Saturday, May 7, 2011

Nerve Center Is Must-See TV


You say you've only got time to watch one program on TV this weekend?
Make it Nerve Center which debuts Sunday night at 8 with back-to-back hour episodes.
First up there's a fast-paced hourlong visit to Grand Central Station --it's a day in the life account about the 3,000 employees and the huge problems in keeping the commuter trains moving.
Then an hour later comes an even more terrific episode --a peek behind the scenes at famous Cirque du Soleil's O production which is performed nightly in Las Vegas.
The Grand Central footage is exciting because it is startling real. No rehearsals.
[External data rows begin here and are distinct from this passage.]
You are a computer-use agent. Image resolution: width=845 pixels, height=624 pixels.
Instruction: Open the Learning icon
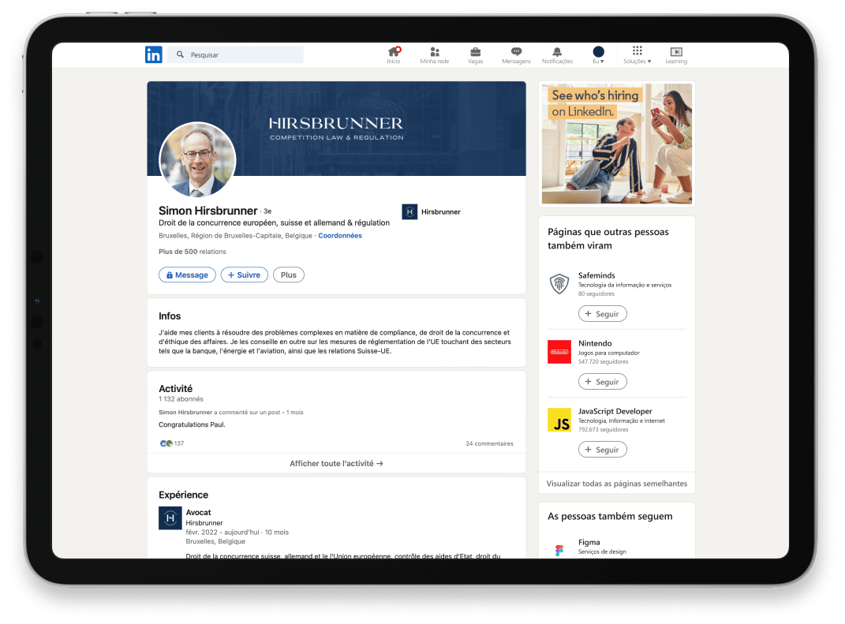[x=675, y=52]
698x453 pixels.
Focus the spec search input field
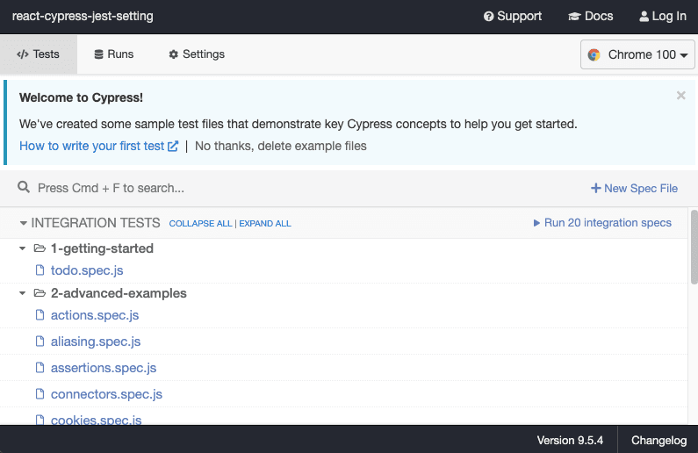point(263,188)
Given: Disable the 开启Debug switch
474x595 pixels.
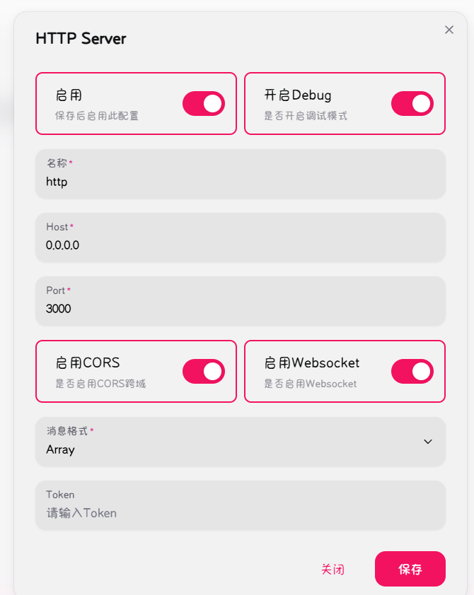Looking at the screenshot, I should coord(412,103).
Nothing made up --the cure of most reality shows..
It starts during the early morning rush (at 8:49 a.m.) during the peak that sees one train stuck because of a collapsed bridge --angry riders will have to be mollified and buses despatched as quickly as possible.
We see how security police protect the million daily passengers --since 9/11 the terminal staff have been extra jitterty.
And we watched the well oiled precision when one train is stalled because of an injured passenger --getting her to a waiting ambulance takes only six minutes because it's an almost daily occurrence.
There's the "information lady" handling 1,000 queries an hour. And the team of air conditioning experts who hustle to repair a leaking valve. When the electrical track shorts the experts know one false move and somebody could die. And there are the teams in the boiler room who never see daylight they're so far underground.
This one has been expertly shot like a reality TV outing but without any of the phoniness. The tension here is genuine and thus that more exciting.
In the second hour "Cirque du Soleil: O, Las Vegas" we go behind the scenes at one of the most intricate of live spectaculars.
And not only behind the scenes we see the underwater heroics performed nightly by frogmen to assure the performers are quickly taken care of if their dives are mistimed.
It means seeing how the 85 performers rehearse all afternoon on aerial tricks that could turn deadly with one false move to watching a new girl inherit center stage and be able to perform an amazing plunge with just one afternoon of training.
And we see how all the talents mesh into one seamless act from the army of electricians to the choreographer who has to know when to step back and simply let the performer accomplish the magic. Breathtaking is the only word I can think of to summon up the excitement of this group profile.
Nerve Center is back May 29 with a look at how the Panama canal was completed and a look at the world's busiest airport: Atlanta National Airport.
Nerve Center, made by Exploration Production Inc (EPI), is the best thing on TV this week, I'm sure of it.
NERVE CENTER DEBUTS SUN. MAY 8 ON DISCOVERY AT 8 P/.M/
MY RATING: ****.

1 comment:

Anonymous said...

I had high hopes for this series. However the writing disappoints. Can't they find some other theme than the imminent crisis? Does everything have to be seconds from disaster?

I have really gotten tired of this on Discovery Canada shows.